### RECORDS FOR THIS EXERCISE
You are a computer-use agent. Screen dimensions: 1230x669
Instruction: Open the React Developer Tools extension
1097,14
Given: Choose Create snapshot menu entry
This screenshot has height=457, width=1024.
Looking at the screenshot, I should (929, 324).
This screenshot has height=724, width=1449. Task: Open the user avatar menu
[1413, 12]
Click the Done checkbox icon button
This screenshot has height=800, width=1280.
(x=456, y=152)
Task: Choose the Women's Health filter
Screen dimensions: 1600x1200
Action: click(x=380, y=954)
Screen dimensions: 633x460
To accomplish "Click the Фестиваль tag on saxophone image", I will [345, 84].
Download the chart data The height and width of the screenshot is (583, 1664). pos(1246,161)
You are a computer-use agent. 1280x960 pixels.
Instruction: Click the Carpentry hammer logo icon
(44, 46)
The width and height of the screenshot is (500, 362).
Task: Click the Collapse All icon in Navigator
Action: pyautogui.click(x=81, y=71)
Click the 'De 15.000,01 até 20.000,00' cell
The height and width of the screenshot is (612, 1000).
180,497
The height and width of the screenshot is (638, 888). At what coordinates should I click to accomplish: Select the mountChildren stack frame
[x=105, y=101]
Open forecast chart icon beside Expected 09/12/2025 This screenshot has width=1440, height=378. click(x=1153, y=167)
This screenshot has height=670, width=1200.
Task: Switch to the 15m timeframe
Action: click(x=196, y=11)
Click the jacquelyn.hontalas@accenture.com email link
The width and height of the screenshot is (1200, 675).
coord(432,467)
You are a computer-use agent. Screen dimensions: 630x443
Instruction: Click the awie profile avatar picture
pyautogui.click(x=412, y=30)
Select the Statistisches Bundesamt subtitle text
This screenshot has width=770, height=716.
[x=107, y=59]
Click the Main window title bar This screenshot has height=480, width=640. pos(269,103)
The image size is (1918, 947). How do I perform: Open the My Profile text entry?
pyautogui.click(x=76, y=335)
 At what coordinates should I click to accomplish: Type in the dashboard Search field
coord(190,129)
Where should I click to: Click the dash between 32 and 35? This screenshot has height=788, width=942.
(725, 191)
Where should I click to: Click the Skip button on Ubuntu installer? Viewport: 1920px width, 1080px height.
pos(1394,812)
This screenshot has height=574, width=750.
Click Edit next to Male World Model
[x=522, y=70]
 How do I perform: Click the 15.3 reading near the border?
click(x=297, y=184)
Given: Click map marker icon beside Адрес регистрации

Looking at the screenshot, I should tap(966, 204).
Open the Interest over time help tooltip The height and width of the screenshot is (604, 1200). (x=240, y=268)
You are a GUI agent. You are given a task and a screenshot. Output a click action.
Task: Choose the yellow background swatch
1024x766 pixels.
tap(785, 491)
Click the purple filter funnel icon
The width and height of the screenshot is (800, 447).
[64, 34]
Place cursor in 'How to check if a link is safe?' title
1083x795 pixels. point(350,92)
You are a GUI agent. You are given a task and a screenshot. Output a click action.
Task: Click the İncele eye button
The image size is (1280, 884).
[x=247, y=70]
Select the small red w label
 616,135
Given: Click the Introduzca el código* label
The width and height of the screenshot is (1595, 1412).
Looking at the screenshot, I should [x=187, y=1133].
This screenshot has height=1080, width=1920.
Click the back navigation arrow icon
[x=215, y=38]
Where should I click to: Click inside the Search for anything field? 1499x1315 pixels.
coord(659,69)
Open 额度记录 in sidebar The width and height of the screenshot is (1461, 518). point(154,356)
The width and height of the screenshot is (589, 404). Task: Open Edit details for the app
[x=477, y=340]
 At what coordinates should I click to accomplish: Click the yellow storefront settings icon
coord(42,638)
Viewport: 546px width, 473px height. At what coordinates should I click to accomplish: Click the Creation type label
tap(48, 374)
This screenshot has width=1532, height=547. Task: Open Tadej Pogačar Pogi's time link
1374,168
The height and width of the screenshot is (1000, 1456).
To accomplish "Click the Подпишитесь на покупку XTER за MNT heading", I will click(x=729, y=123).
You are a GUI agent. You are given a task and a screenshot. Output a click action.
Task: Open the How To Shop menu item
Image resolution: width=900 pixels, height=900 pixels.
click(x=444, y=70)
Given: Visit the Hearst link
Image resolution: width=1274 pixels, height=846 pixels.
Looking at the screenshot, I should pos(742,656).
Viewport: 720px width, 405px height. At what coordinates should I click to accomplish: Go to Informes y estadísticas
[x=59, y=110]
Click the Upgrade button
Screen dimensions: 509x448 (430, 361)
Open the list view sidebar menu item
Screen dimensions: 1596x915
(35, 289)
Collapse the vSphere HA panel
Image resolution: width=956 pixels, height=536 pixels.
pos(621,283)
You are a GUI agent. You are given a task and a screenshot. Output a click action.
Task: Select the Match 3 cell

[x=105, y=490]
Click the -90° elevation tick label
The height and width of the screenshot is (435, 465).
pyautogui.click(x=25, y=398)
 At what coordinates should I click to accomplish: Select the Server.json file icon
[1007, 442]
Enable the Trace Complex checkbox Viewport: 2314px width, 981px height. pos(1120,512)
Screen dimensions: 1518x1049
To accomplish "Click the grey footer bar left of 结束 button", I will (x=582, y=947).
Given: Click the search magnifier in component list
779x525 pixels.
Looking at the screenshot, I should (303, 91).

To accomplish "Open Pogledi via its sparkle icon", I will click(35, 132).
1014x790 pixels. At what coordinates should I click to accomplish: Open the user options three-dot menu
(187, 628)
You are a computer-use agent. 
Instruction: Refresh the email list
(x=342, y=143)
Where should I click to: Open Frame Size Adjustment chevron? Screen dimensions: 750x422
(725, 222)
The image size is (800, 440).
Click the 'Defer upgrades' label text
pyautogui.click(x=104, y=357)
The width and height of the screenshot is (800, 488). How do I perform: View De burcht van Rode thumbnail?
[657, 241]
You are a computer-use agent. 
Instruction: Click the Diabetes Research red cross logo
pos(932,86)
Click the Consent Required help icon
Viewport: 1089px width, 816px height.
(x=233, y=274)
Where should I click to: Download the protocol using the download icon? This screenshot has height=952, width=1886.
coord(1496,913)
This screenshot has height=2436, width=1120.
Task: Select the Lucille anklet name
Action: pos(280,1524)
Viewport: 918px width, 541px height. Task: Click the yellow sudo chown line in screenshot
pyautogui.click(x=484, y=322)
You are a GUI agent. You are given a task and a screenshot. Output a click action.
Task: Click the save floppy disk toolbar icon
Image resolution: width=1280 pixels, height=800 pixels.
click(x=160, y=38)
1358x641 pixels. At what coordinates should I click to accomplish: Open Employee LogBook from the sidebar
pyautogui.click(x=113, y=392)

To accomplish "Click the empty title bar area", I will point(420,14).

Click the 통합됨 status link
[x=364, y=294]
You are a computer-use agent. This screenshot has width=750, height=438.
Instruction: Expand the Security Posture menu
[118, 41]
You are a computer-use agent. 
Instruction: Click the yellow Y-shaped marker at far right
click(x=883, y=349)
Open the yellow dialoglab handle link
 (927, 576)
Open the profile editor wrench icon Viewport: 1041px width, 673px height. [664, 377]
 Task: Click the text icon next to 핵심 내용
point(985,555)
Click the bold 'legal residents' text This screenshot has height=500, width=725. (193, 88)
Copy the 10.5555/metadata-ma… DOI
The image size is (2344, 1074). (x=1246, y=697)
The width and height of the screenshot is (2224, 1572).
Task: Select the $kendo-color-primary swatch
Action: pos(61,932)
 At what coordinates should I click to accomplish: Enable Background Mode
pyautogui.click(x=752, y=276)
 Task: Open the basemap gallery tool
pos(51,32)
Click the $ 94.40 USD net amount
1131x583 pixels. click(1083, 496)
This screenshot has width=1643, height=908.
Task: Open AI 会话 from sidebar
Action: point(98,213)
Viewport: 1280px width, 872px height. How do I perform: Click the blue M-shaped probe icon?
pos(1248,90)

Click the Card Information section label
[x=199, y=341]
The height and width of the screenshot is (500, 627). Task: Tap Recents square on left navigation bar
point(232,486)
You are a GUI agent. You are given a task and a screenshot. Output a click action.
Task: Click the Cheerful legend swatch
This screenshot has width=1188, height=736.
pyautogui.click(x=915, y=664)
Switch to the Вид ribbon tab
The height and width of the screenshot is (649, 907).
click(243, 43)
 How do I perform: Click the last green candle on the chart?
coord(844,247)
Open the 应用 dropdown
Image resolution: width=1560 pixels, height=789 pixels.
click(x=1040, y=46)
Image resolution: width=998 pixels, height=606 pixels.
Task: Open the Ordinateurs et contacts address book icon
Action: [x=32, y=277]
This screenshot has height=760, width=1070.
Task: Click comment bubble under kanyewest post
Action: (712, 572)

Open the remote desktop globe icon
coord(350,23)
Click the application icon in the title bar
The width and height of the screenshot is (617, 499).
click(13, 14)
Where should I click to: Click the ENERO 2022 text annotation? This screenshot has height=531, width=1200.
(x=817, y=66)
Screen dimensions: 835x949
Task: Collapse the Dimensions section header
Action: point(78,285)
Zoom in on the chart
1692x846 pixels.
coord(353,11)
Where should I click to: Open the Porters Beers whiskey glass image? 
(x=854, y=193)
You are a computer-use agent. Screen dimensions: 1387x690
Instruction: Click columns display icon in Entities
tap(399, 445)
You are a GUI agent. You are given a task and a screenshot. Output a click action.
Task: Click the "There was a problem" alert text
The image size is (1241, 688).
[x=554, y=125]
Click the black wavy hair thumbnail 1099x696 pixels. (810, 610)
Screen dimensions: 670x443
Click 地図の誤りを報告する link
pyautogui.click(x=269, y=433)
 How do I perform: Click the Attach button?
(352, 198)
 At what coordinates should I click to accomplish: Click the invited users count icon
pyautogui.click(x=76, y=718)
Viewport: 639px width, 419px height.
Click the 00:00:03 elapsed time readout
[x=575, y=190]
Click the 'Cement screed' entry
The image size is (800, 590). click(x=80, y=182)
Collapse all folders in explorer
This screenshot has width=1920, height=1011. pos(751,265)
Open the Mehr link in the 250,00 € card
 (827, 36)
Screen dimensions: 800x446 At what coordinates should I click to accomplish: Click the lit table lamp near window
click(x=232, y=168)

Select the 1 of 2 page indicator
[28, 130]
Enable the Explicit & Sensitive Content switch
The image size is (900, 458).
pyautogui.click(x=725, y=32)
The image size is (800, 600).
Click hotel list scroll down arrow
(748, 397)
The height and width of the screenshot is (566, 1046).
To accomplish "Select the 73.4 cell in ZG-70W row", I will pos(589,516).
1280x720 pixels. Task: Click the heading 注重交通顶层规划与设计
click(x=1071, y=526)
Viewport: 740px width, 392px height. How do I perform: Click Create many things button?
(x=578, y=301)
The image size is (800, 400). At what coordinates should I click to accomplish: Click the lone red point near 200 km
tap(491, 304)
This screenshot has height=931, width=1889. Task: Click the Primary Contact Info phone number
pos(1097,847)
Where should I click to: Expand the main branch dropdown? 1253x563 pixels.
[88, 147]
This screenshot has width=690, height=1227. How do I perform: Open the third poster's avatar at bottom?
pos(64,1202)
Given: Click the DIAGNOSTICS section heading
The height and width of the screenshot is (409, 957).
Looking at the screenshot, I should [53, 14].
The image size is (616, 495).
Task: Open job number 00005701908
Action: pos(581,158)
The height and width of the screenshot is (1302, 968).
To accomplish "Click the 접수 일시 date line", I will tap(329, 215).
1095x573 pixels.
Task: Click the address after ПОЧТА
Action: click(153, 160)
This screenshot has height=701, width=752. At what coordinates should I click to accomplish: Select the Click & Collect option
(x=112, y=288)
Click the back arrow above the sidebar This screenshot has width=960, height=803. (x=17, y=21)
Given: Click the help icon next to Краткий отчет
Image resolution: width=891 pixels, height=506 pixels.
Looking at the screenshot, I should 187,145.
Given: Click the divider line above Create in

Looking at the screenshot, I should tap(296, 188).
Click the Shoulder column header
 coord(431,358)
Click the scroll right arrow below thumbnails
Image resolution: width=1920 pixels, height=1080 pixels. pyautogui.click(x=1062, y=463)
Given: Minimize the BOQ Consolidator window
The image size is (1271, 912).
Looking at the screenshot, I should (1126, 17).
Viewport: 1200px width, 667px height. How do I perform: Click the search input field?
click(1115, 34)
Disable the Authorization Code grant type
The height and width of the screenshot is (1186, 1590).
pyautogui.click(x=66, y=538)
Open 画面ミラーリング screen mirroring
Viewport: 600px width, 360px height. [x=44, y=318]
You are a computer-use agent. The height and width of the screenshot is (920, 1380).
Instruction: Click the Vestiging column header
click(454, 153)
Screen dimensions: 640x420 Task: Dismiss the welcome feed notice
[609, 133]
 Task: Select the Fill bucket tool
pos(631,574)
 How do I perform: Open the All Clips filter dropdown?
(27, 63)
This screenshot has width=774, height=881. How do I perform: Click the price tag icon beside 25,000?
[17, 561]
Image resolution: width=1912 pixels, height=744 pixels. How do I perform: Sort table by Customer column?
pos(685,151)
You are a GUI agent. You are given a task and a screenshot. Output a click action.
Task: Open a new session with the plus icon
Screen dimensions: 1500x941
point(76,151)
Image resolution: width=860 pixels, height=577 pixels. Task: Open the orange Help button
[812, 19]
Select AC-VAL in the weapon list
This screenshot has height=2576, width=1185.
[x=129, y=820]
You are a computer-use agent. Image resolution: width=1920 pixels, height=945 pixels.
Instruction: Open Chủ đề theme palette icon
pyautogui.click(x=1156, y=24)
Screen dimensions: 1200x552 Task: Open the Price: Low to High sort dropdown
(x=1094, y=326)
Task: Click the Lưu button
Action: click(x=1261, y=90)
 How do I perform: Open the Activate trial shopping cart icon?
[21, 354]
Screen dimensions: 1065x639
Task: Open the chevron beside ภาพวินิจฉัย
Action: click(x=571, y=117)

### WORK TO COMPLETE
For the material above, how many lines contain the word "item"? Only the number should be given.

### RESPONSE
2